Fig. 4. MVA vaccine and MPXV challenge immunogenicity.

a The concentrations of five MPXV (upper panel) and homologous VACV (lower panel) protein-binding IgG were quantified in the serum of NHPs that were either immunized with MVA and/or challenged with MPXV. The data are expressed in arbitrary units (arb. unit./mL). Total IgG concentrations in NHP serum were monitored during the immunization phase for the MVA-PrEP group and after the challenge phase. For the remaining three groups, IgG follow-up began two weeks prior to the challenge. b Seroneutralization titers were measured in the serum collected at week -1 and week 4 post-challenge using Vero cells and live MPXV or VACV. The mean PRNT50 with standard deviation were calculated using infectious MPXV IIb (left panel): *:p = 0.0159, MPXV Ia (middle panel): *:p  = 0.0159 or VACV-107 (right panel): *:p = 0.0190 and **:p = 0.0095. (CTRL, n = 4; red), (MVA-PEP, n = 4; black), (MVA-PrEP, n = 4; gray), (Conv., n = 6 at W-1 and n = 5 at W4; orange). c, d Cellular immunity conferred by MVA vaccination and/or MPXV challenge. (CTRL, n = 4; red), (MVA-PEP, n = 4; black) (MVA-PrEP, n = 4; gray) (Conv., n = 6 and n = 5 from W14; orange). Intracellular staining of PBMCs, collected during the MVA immunization phase and after MPXV challenge, after an overnight MPXV or MVA stimulation in vitro. Panels represent the mean percentage with standard deviation of CD4⁺ CD154⁺ cells expressing IFN-γ (c) and IL17A (d) upon MPXV 2b (left) or MVA (right) stimulation. For (b–d), each circle represents one animal. When represented, statistical analyses were performed using the Kruskal-Wallis test followed by a two-tailed non-parametric Mann-Whitney test (*p < 0.05, **p < 0.01). Ag: antigen; Stim. Stimulation. Source data are provided as a Source Data file.

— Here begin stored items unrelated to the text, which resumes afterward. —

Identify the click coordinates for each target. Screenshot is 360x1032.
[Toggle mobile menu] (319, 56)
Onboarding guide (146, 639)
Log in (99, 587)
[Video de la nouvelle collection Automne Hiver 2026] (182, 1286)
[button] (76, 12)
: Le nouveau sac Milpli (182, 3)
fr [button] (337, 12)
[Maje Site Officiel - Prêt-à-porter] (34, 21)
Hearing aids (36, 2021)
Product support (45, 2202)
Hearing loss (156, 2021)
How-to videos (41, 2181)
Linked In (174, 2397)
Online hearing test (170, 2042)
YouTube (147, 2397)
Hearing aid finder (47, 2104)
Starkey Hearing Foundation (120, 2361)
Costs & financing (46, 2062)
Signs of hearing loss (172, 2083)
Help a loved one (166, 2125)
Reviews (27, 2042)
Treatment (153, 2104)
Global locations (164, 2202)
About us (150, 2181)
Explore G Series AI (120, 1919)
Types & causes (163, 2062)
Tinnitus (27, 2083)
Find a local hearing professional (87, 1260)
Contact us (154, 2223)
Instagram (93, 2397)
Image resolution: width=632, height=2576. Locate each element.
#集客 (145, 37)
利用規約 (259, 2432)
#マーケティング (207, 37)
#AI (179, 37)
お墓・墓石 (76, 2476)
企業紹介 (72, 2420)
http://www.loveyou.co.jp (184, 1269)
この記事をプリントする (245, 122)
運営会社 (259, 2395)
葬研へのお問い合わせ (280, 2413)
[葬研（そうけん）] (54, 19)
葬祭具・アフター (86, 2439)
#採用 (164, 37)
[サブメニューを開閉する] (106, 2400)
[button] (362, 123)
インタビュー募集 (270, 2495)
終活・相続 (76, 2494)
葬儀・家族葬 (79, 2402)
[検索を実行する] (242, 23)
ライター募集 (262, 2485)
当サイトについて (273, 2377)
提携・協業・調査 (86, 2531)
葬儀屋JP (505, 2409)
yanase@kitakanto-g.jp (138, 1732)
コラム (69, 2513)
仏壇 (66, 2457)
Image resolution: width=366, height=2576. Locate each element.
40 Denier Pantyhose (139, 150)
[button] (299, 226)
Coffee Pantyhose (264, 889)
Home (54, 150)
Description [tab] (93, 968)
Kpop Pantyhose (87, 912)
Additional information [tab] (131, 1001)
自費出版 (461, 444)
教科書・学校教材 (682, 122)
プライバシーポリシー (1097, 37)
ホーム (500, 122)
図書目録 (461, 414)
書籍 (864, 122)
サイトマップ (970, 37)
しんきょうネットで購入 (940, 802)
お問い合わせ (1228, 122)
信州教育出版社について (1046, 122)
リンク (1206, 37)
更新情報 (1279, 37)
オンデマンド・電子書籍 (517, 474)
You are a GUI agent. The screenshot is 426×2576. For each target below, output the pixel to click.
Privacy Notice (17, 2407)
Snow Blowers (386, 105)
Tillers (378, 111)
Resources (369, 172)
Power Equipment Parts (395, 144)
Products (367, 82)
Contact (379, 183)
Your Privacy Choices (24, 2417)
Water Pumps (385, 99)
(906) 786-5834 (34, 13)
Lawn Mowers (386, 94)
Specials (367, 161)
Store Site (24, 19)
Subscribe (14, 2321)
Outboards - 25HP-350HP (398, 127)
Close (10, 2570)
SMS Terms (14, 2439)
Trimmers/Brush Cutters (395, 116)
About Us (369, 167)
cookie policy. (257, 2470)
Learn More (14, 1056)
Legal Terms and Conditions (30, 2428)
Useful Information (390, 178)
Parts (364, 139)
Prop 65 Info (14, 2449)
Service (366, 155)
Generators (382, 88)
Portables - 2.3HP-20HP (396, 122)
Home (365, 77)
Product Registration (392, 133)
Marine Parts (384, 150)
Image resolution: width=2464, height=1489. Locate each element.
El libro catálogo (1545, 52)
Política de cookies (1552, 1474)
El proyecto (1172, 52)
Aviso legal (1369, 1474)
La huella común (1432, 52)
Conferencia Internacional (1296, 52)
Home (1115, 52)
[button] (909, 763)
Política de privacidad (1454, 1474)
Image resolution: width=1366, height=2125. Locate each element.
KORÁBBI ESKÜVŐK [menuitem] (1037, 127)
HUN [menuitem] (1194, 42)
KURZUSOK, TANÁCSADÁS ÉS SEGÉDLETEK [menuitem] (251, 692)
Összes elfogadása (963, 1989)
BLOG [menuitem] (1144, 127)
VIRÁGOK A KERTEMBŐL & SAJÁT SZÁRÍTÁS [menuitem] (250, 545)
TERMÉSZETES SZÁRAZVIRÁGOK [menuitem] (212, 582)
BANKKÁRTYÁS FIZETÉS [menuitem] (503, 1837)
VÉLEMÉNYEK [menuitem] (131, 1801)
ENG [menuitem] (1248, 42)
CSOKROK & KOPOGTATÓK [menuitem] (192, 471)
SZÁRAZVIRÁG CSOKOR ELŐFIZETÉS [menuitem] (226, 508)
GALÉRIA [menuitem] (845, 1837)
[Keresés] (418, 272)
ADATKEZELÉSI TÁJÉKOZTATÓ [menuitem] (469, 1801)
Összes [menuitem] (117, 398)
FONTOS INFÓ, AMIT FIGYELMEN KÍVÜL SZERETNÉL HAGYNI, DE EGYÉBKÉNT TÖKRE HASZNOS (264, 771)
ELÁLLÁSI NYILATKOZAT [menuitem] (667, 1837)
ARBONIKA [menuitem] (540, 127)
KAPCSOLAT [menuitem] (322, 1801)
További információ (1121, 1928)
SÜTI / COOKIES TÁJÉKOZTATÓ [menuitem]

Fig. 5. Polyfunctional analysis of TH1 responder cells and CD8+ cells.

CD4+ and CD8+ cells producing TNF-α, IL-2, and IFN-γ are represented for each animal (one pie chart per animal) at W12 post-immunization (W−1 post-challenge) and W15 post-immunization (W2 post-challenge). The polyfunctionality of CD4⁺ CD154⁺ (left) and CD8⁺ CD137⁺ (right) cells upon MPXV IIb stimulation is shown. Non-responder cells are not represented. Cells secreting only one of the three cytokines are in blue, two of them in green, and three in orange. Source data are provided as a Source Data file.

Fig. 6. Correlation analysis between infection parameters and immune response parameters before the MPXV challenge.

Correlation matrix between virological parameters measured after the MPXV challenge and humoral and cellular parameters measured 1 week before the challenge. Spearman's r values from −0.7 to −1 and from 0.7 to 1 are shown. Fl.: fluid.